Article
# Workshop with concrete walls?



## CharlesA (Jun 24, 2013)

We're close to buying a house that has a 2 car garage underneath one end of the house, complete with cinder block walls. This will be my workshop. I can erect frames with drywall or osb, or paint the block all white and leave exposed.

Thoughts?


----------



## sras (Oct 31, 2009)

One of the primary considerations will be moisture. Is the space below ground level? If so, are there any signs of moisture?


----------



## CharlesA (Jun 24, 2013)

No signs of moisture.


----------



## Gilley23 (May 9, 2017)

I'd cover the walls with thick osb and paint it all white. Concrete just bounces sound around, the osb will help to absorb it. Also with the osb you can now much more easily mount and relocate things wherever you'd like to.


----------



## a1Jim (Aug 9, 2008)

Paint with waterproofing paint, concrete holds moisture,even though it dosen't leak it will add to you humidity so just in case paint and use white paint to brighten things up. You could use concrete anchors and mount french cleats for whatever paneling or pegboard you put up.

Data segment

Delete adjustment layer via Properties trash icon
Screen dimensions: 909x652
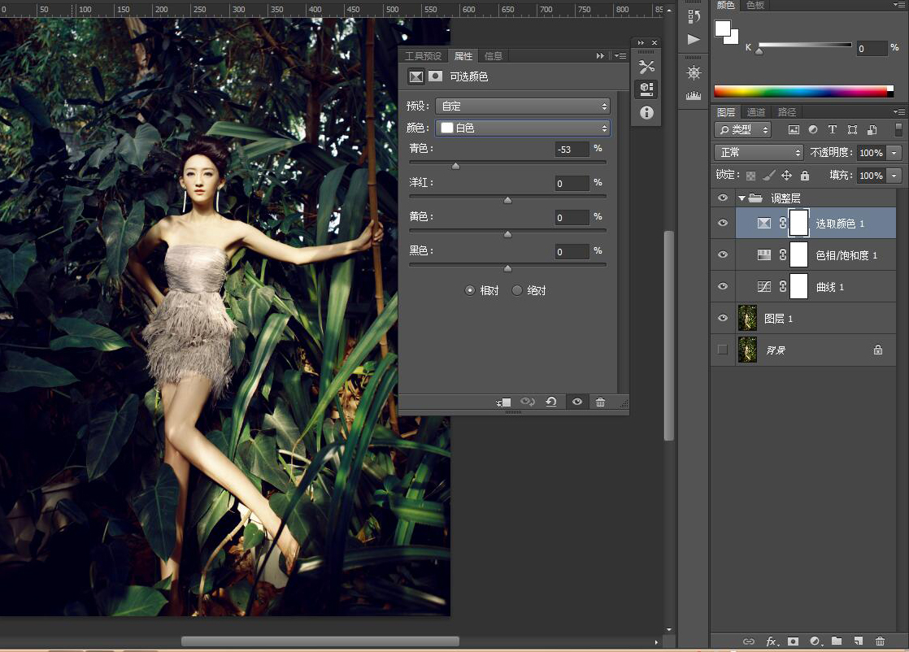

Work to complete
A – Answer these questions from the workshop thread, giving each answer on its own line with the same mark:
(i) What material are the garage walls made of?
(ii) According to Gilley23, what does concrete do to sound?
(iii) What kind of paint does a1Jim recommend for the walls?
B – Write out the part of the workshop thread that opens with the words containing "## sras (Oct" and closes with "signs of moisture.".
C – List every username that posts in the workshop thread, naming each one only once.

Results of the exercise
A –
(i) Cinder block.
(ii) It bounces sound around.
(iii) Waterproofing paint, in white to brighten things up.

B –
## sras (Oct 31, 2009)

One of the primary considerations will be moisture. Is the space below ground level? If so, are there any signs of moisture?


----------



## CharlesA (Jun 24, 2013)

No signs of moisture.

C –
CharlesA
sras
Gilley23
a1Jim